The parties married in 2005, and the marriage produced two children, born in 2009 and 2010. Thomas petitioned for dissolution of the marriage in 2013. Ultimately, in 2015, the parties stipulated on all issues, and the court entered a dissolution decree awarding the parties joint legal custody and joint physical care. The decree mandated the appointment of a parenting coordinator "to assist the parties in resolving parenting issues that they are unable to resolve on their own."

In December 2017, Miyoko filed an application for rule to show cause, noting Thomas "unilaterally terminated" the parenting coordinator and he thereafter refused to work with Miyoko in obtaining a new coordinator. In his resistance and counter-application, Thomas alleged the parenting coordinator "withdrew" and sessions with the parenting coordinator were not beneficial in any event.[1] In its March 2018 ruling, the court found Thomas in contempt of the parenting-coordinator provision of the decree. As a sanction, the court ordered: "Thomas shall cooperate with Miyoko in the selection of a new parenting


coordinator." A new parenting coordinator was appointed in June.[2] But according to Miyoko's testimony at the modification trial, the parties only met with the new coordinator for about six months before the coordinator "recognized that it also was not working." By the time of trial, the parties had not met with the coordinator for roughly two years.

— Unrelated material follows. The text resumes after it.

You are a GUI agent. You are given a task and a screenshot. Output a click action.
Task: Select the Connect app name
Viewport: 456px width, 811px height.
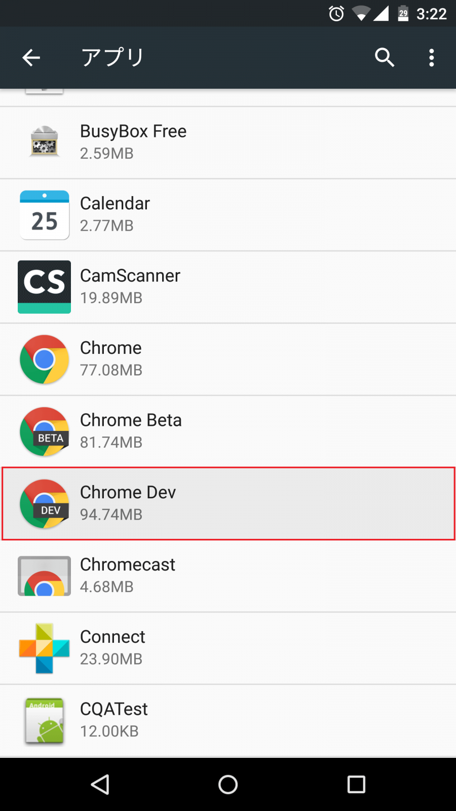coord(112,637)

Miyoko testified sessions with neither of the appointed parenting coordinators were productive. According to Miyoko, when an agreement is made during these sessions, Thomas does not follow it after he leaves. She testified several decisions about the children never end up being made because they cannot agree on anything.

In September 2019, Miyoko filed a modification petition. Therein, she alleged the decree "contemplated that the parenting coordinator would be able to assist the parties in resolving issues that they could not otherwise resolve themselves" but, despite the utilization of a parenting coordinator, "the parties are still unable to efficiently and adequately resolve parenting issues [that] directly affect their two minor children." Miyoko also alleged Thomas failed to cover his equal share of the children's expenses and Thomas does not support her "relationship with the minor children and has often made unilateral decisions in violation of the parties['] joint legal custody agreement." Based on these allegations, Miyoko requested the decree be modified to place the children in her physical care and "such other and further relief as the court deems just and


equitable under the circumstances." In his answer, Thomas requested the petition be dismissed.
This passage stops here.